Average Brit skips a meal every day but grabs snacks like crisps and tins of tuna to keep going, survey finds
The average adult skips one meal every day – with breakfast being the most common.
A study of 2,000 Brits found 46 per cent regularly go without the first meal of the day, while 30 per cent miss lunch.
Skipping a meal can leave you making rushed, hungry decisions[/caption]Lack of appetite (39 per cent), time (34 per cent) and a rushed daily routine (28 per cent) were the top reasons for going without meals.
Busy workloads (24 per cent) and simply forgetting to eat (16 per cent) were other common reasons.
The research, commissioned by Arla Protein to mark the launch of the brand’s new Food to Go range, also revealed the foods people confess reaching for when needing something quick.
These were a single packet of crisps (35 per cent), a lonely boiled egg (15 per cent) and a plain jacket potato (11 per cent).
Among some of the unsatisfying meals endured were tinned tuna (11 per cent), cold pizza (nine per cent) and a dry baguette or roll (eight per cent).
A fifth admitted they often decide on what to eat in a rush and as a result, 30 per cent enjoy them less than the meals they take time to choose.
Danny Micklethwaite, for Arla Protein, said: “Brits often find themselves running between work, life and other social commitments, meaning important meals like breakfast and lunch become somewhat of an afterthought.
“We either skip those meals altogether or make rushed choices which can be devoid of flavour and essential vitamins and minerals.”

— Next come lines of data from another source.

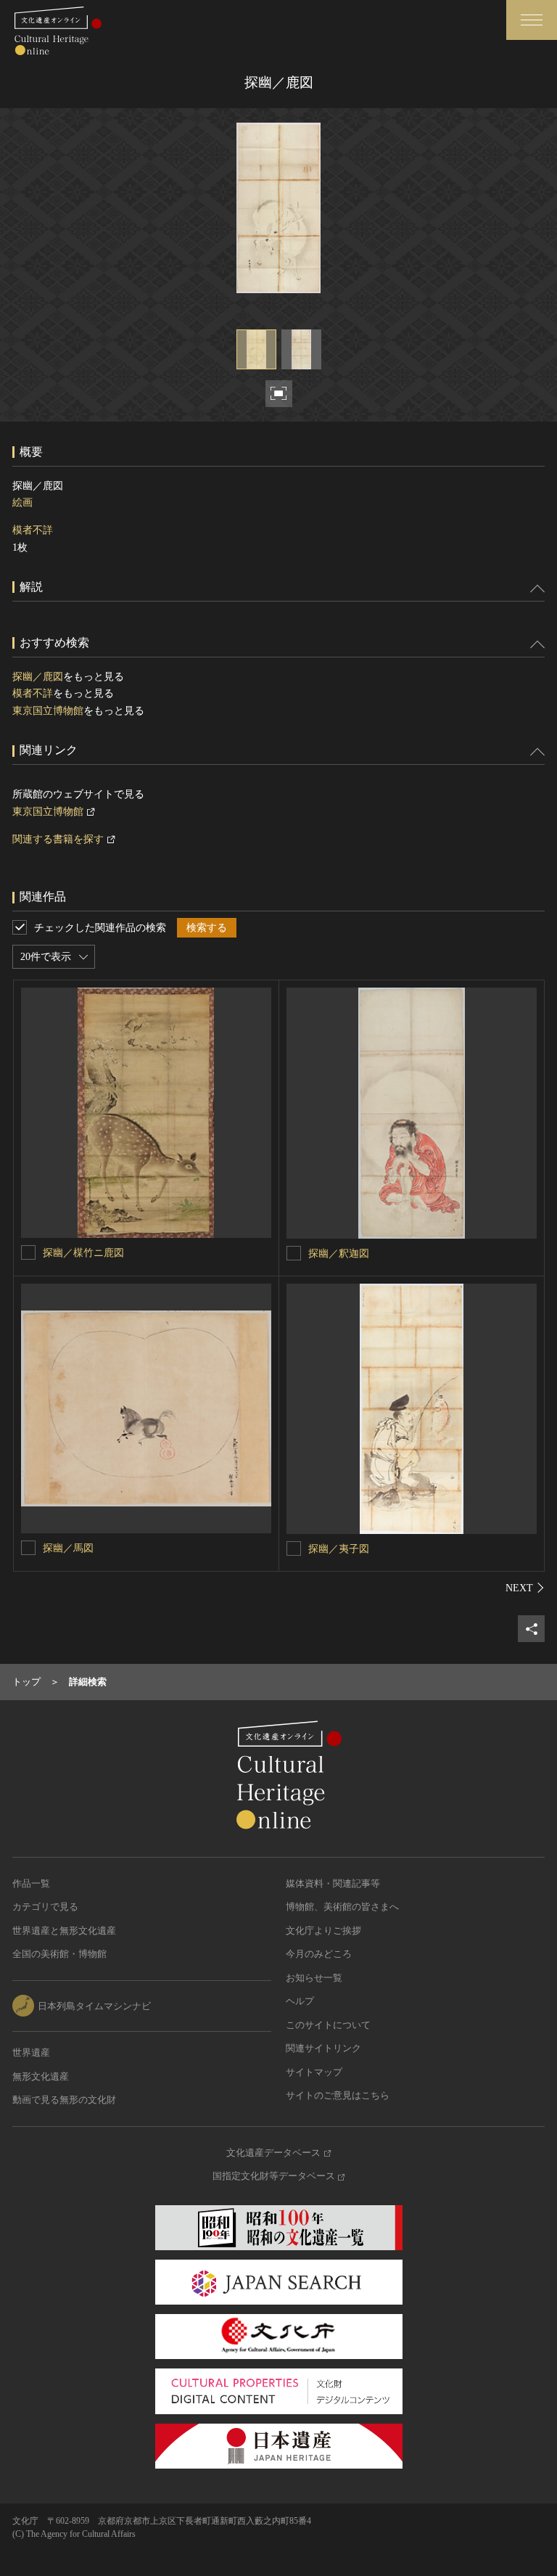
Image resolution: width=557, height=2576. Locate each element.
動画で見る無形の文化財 (64, 2099)
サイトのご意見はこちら (337, 2095)
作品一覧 (31, 1883)
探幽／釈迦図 (338, 1253)
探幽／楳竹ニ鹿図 (83, 1252)
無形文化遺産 (40, 2076)
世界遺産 (31, 2052)
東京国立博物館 (47, 710)
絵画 (22, 502)
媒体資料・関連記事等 (333, 1883)
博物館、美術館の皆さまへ (342, 1906)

The younger demographic of 18–24-year-olds are more likely to skip a meal than any other age group, citing forgetfulness as the top reason why (31 per cent).
The 25-44 year olds were most likely to attribute missed meals to busy workloads (38 per cent) or rushed routine (38 per cent).
Looking at parents, around one in three (30 per cent) said rushed daily routines is a reason they miss meals – especially breakfast(43 per cent).
The research also found when people skip mealtimes, they feel hungry (28 per cent), tired (27 per cent), less productive (15 per cent) and irritable (14per cent).
Some 63 per cent of those polled via OnePoll cited that they suffer from decision fatigue and 55 per cent said this impacts their meal choices.
The brand’s new range of nutritionally balanced meal replacement protein drinks helps busy, active adults take back breakfast and lunch, offering one meal in one bottle.
Danny Micklethwaite added: “It’s clear there are lots of quick and easy options to grab throughout the day, but many of the choices are displeasing and don’t offer any nutritional value.”
What a balanced plate looks like
How can you make sure you are eating a balanced, filling and nutritious plate at every meal?
Think of your plate divided into different food groups – protein, carbs, fat and fruit and veg.
Protein: David Wiener, training and nutrition specialist at AI-based lifestyle and coaching app Freeletics, told The Sun: “Aim for one to two palm-size portions of lean protein in each meal.”
Protein includes meat (chicken, turkey, pork, beef), beans, peas, lentils and fish.
The NHS Eatwell Guide says to choose lean cuts of meat and mince, and eat less red and processed meat like bacon, ham and sausages.
Aim for at least two portions (two x 140g) of fish every week, one of which should be oily, such as salmon, sardines or mackerel.
Carbs: Carbohydrates should make up about a third of your plate, or a fist-sized portion.
The Eatwell Guide says: “Choose higher fibre or wholegrain varieties, such as wholewheat pasta and brown rice, or simply leave the skins on potatoes.
“There are also higher fibre versions of white bread and pasta.
“Starchy foods are a good source of energy and the main source of a range of nutrients in our diet.”
Fat: Generally the advice is to think of fat like a thumb-sized amount on your plate.
The Eatwell Guide says: “Remember all types of fat are high in energy and should be eaten in small amounts.
“These foods include chocolate, cakes, biscuits, sugary soft drinks, butter, ghee and ice cream.
“They’re not needed in our diet, so should be eaten less often and in smaller amounts.”
But a small amount is still essential for the diet. Try and eat more unsaturated fats (avocado, nuts, olive oil), which are healthier than saturated fats (butter, hard cheese, sour cream).
Fruit and veg: David says: “Make sure you also get lots of colourful fruit and vegetable carbohydrates too.
“Aim for at least five of these portions a day.
“One to two fist-sized portions of fruits and vegetables with every meal is generally recommended.”
Fruit and veg can be fresh, frozen, tinned or dried. You can roast, boil, steam or grill veggies.